═════ Provided information ═════

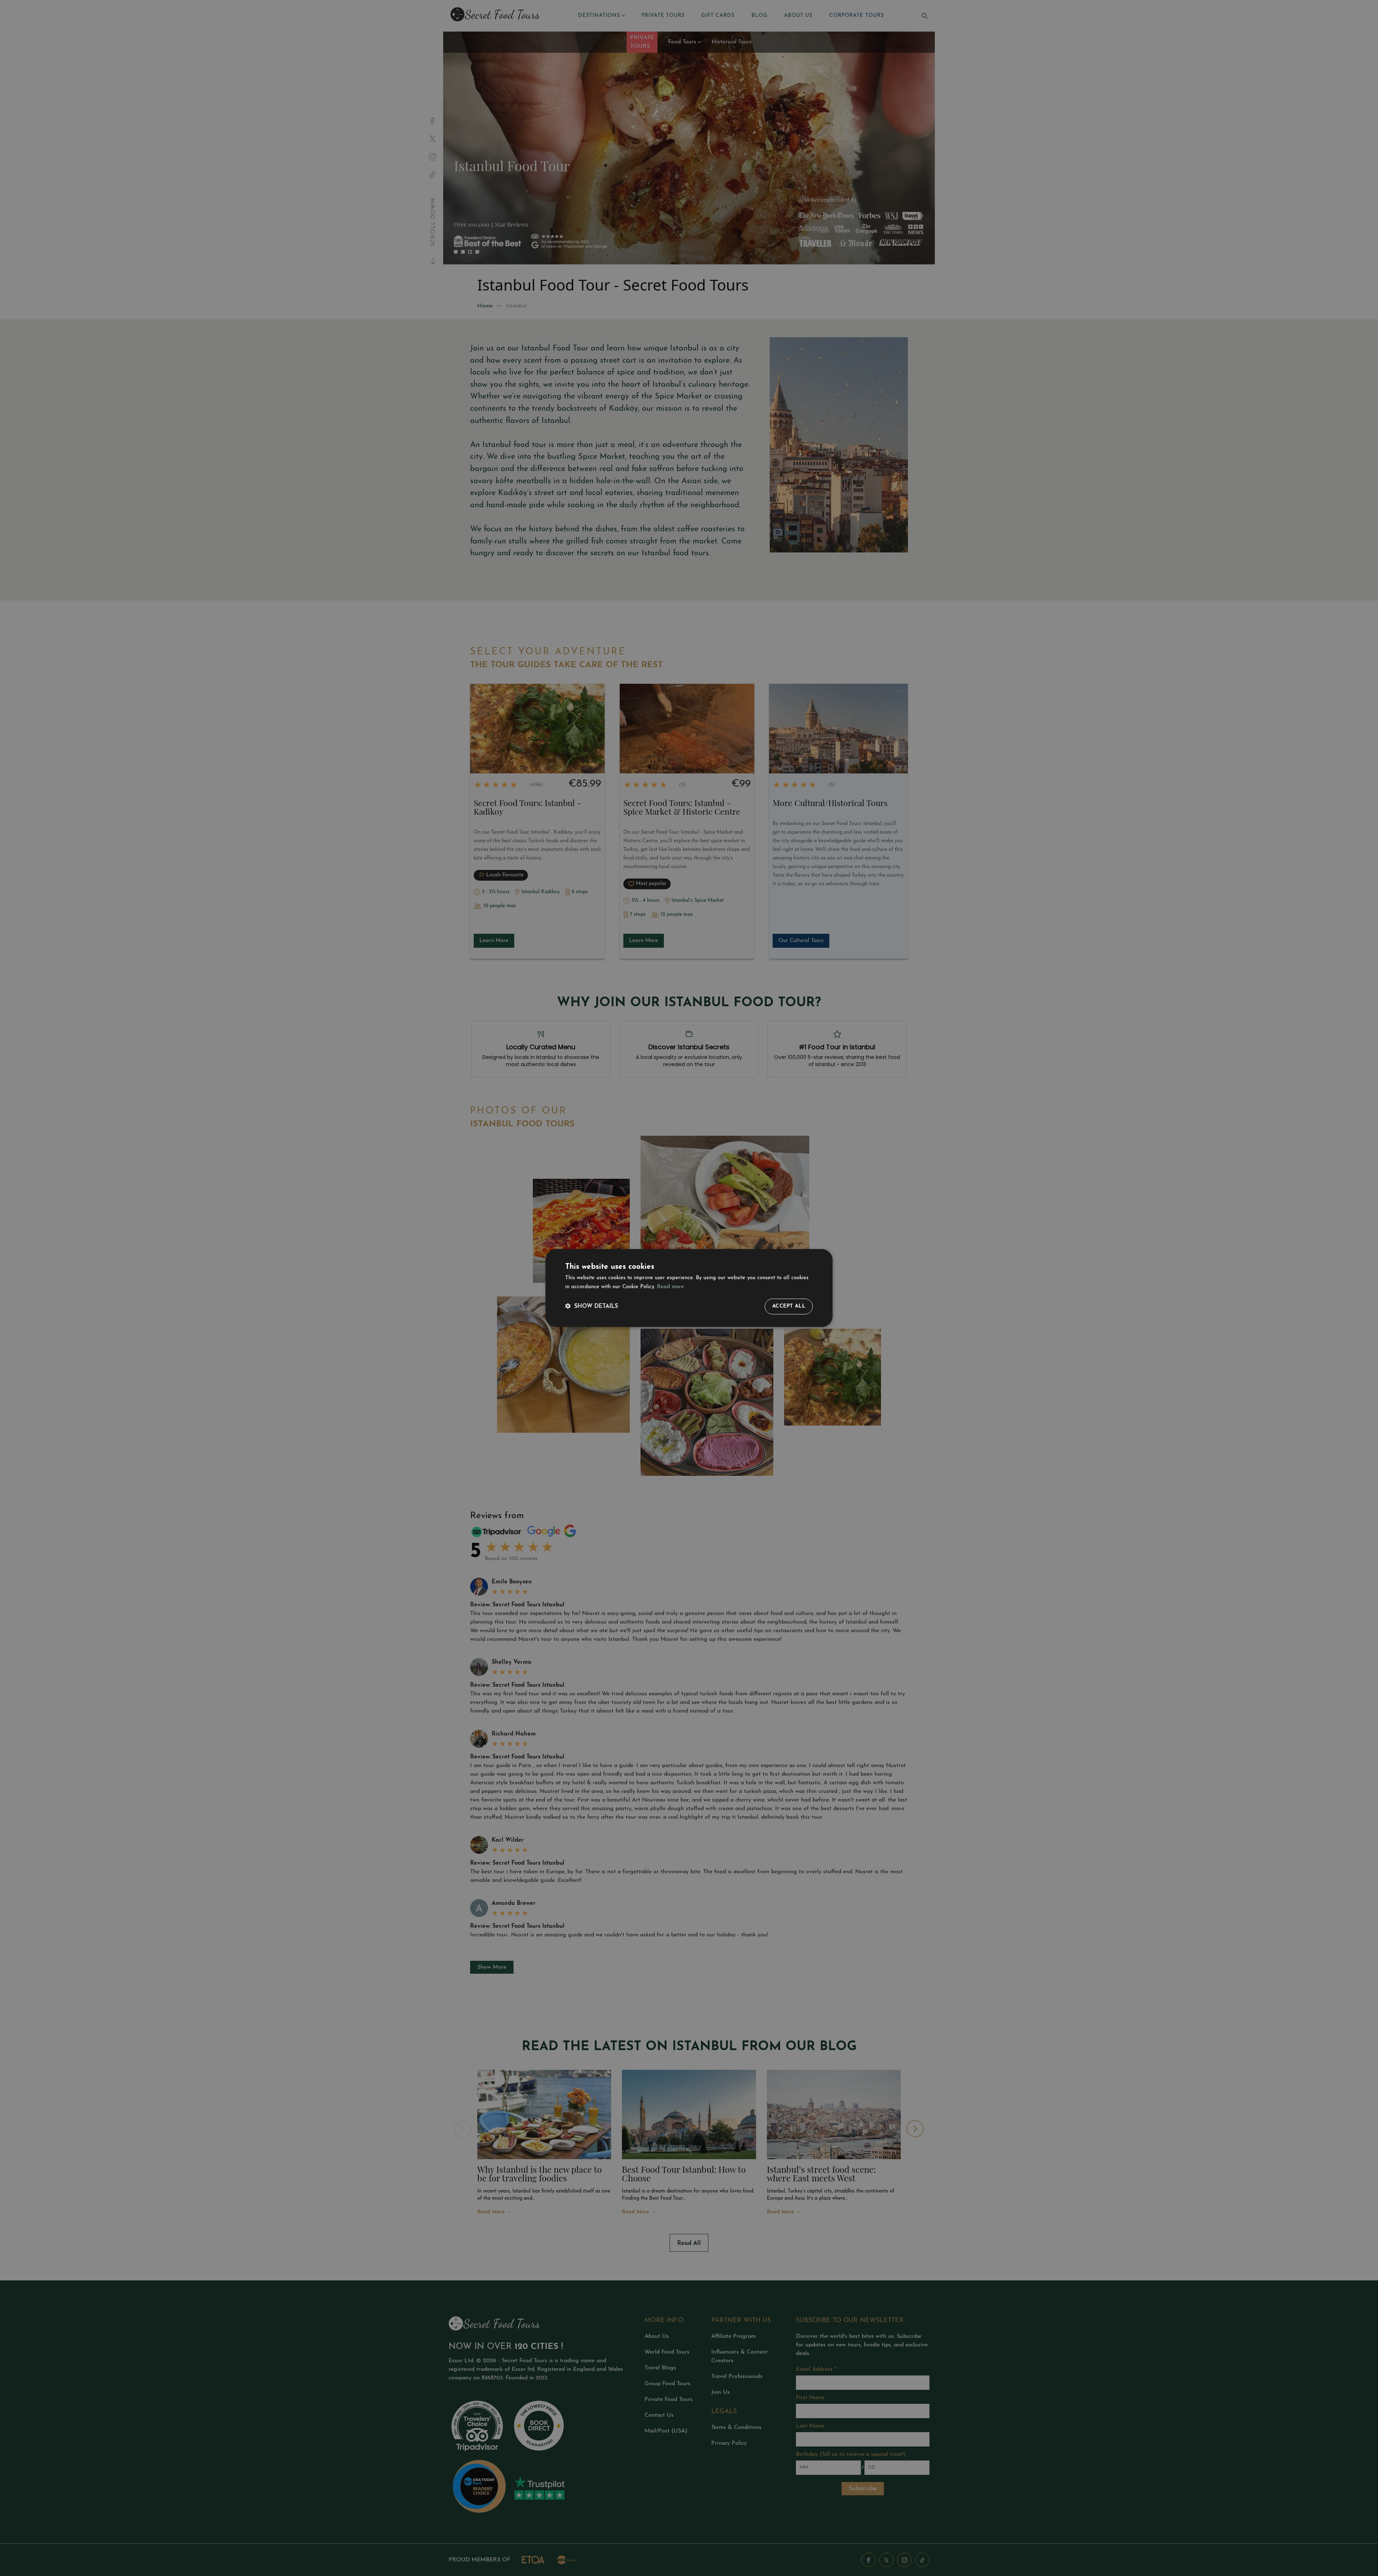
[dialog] (689, 1288)
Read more (670, 1287)
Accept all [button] (788, 1306)
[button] (591, 1306)
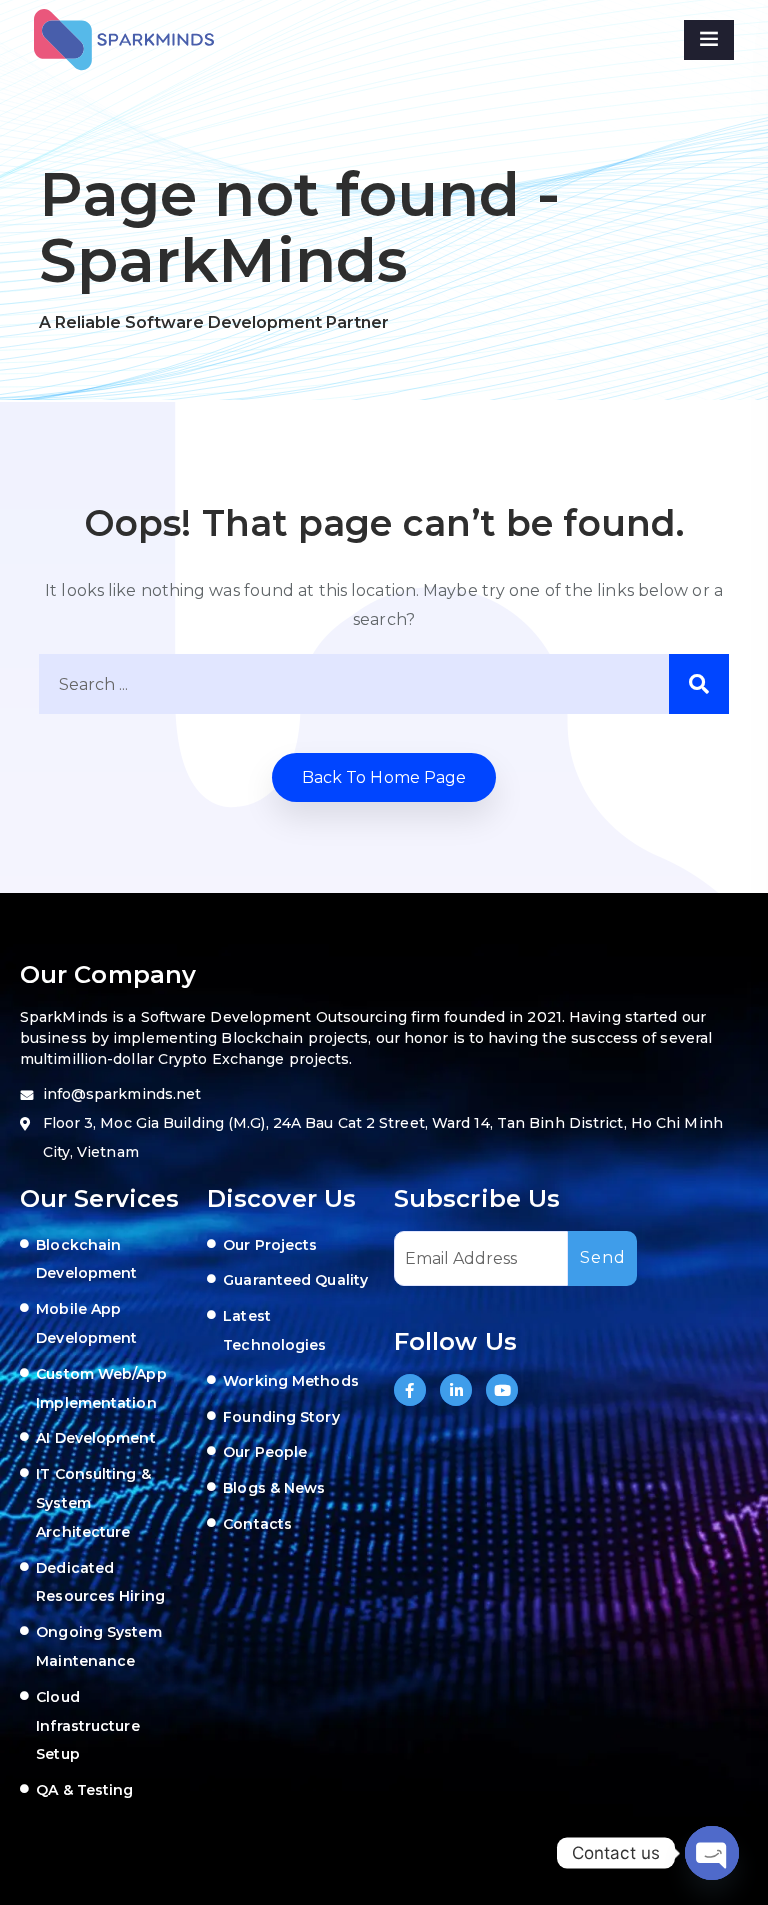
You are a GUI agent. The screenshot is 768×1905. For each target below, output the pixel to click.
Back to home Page (384, 777)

═════

### Task objective
Reproduce the data word for word; no pictures.

### Result for this exercise
[dialog] (689, 1288)
Read more (670, 1287)
Accept all [button] (788, 1306)
[button] (591, 1306)
You are a GUI agent. The screenshot is 768×1905. For each target below, output the pixel to click.
Back to home Page (384, 777)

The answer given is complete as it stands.